NEWBURY — Signatures were filed March 27 with the town clerk for a citizen's petition that calls on Congress to pass and send to the states for ratification a Constitutional amendment to overturn the Supreme Court's 2010 decision in Citizens United v. Federal Election Commission. The petition seeks a vote at the May 22 annual Town Meeting.
After town counsel reviews the document and the town clerk verifies that 10 registered voters have signed it, it will be sent to selectmen to place on the warrant.
On the same day the Newbury petition was filed, the Newburyport City Council unanimously adopted a resolution regarding the same court decision. A similar article has been submitted for the April 27 West Newbury annual Town Meeting via a citizen's petition.
"This 5-4 Supreme Court decision has unleashed a flood of money into our democracy that is choking the unique role of voters in selecting our elected officials, especially at the state and national levels," according to John Harwood, one of those who initiated the citizen's petition.
He said he was inspired to join the national movement by his church, after the 2011 General Assembly of the Unitarian Universalist Association adopted an Action of Immediate Witness that urged member congregations, including the First Religious Society in Newburyport, to support a 28th amendment to the Constitution. Other towns and cities, state legislatures and even Congress itself have adopted or are considering a similar step.
Harwood's wife, Joan, who helped circulate the petition, noted that in his book "Corporations Are Not People," author Jeffrey Clements emphasizes that some of the corporations that are heaping money on candidates aren't even U.S. or foreign firms; they are global businesses controlled by institutions, the super rich and even other countries all over the world.
"That's not free speech; that's foreign control of our democracy," she said.
The Newbury citizen's petition reads in part:
"In a 5-4 ruling in Citizens United v. Federal Election Commission, the Supreme Court held for the first time that corporations, both for-profit and not-for-profit, and unions have a First Amendment right to spend unlimited amounts from their treasuries to support or oppose candidates for elected office. Prohibitions on corporate political donations, according to the court, violate the First Amendment-guaranteed free speech rights of corporations.
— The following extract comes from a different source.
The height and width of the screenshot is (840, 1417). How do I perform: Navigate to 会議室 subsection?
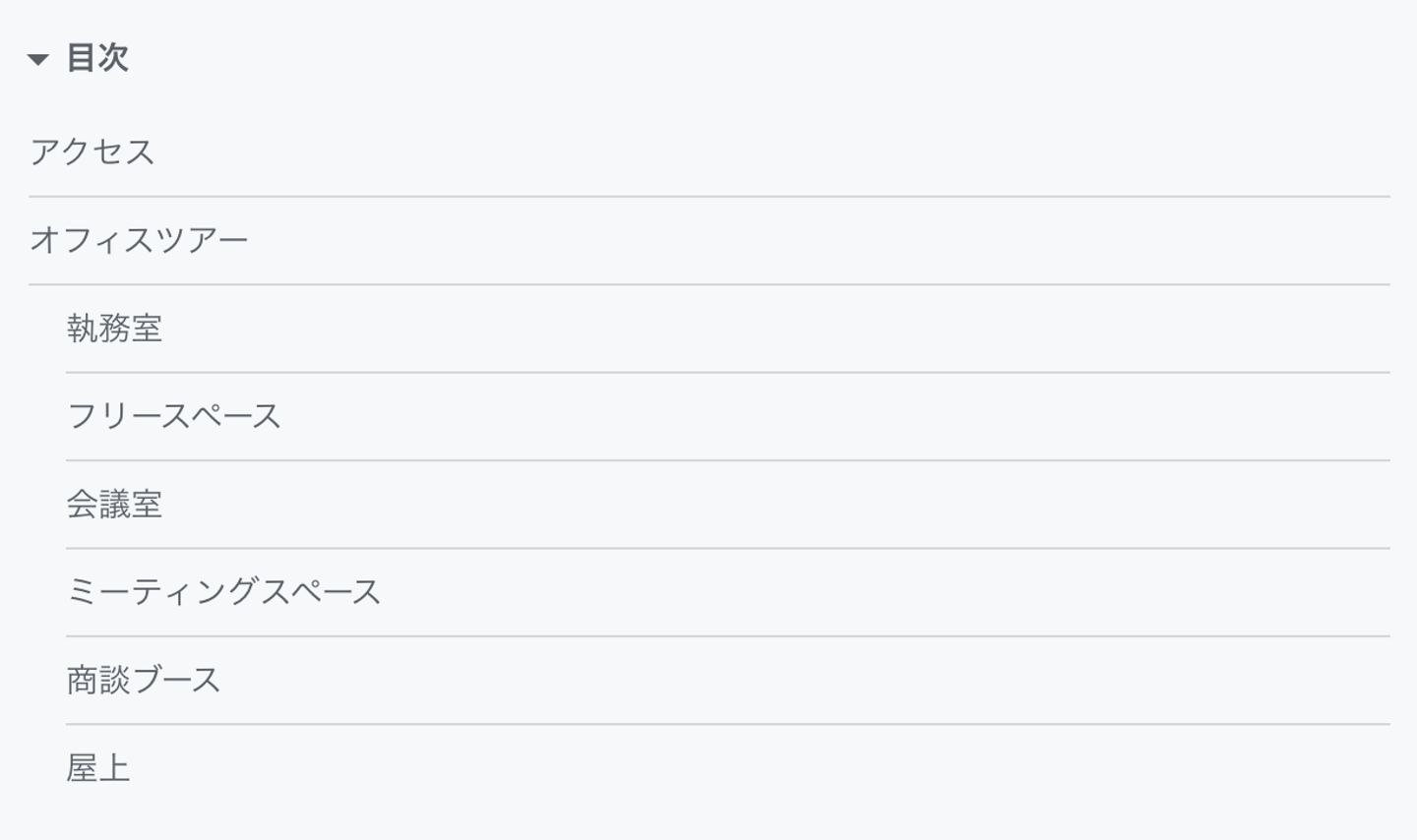point(114,505)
"This ruling essentially established that according to the meaning and intent of the First Amendment, corporations should be treated as natural persons and that money equals free speech.
"While special interest money was always a concern in elections, corporations, including foreign corporations, may now intervene directly in elections, taking power away from voters.
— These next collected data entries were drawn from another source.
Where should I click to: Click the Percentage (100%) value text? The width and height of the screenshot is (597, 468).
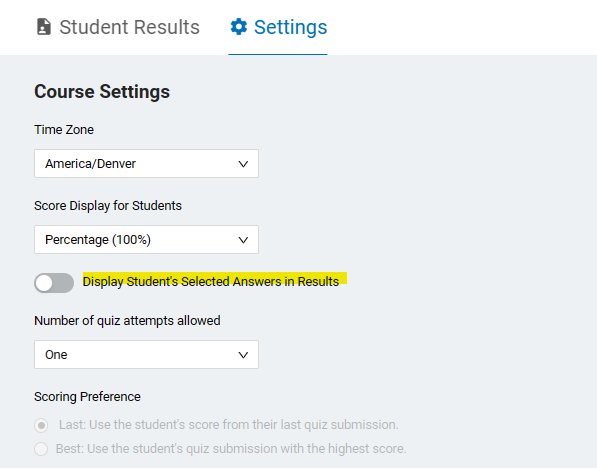(98, 240)
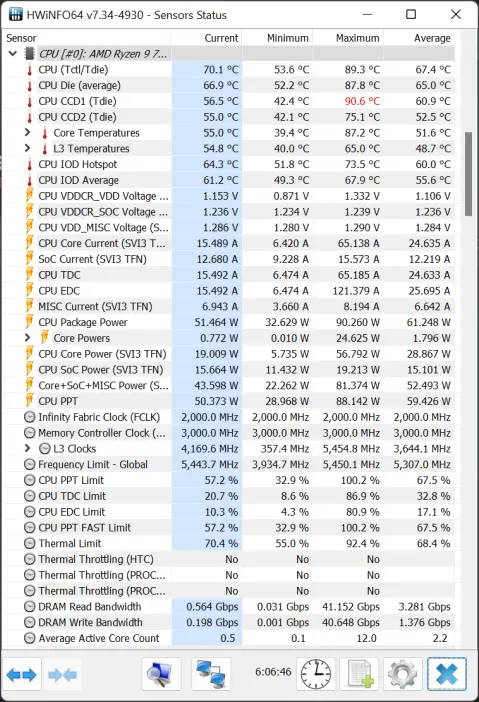Expand the Core Temperatures row
479x702 pixels.
27,133
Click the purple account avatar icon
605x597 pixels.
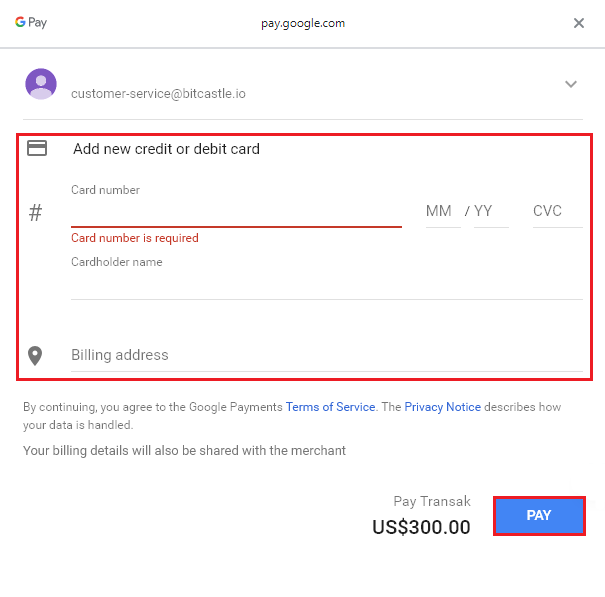(x=41, y=84)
"Therefore, be it resolved that it is the sense of the Town of Newbury, in Town Meeting assembled, that the Constitution of the United States ought to be amended to the effect that, corporations are not people and do not have the same constitutional rights as human beings, the people have the right to regulate corporations, corporations are prohibited from making campaign contributions, and Congress and states shall have the power to set reasonable limits on election spending."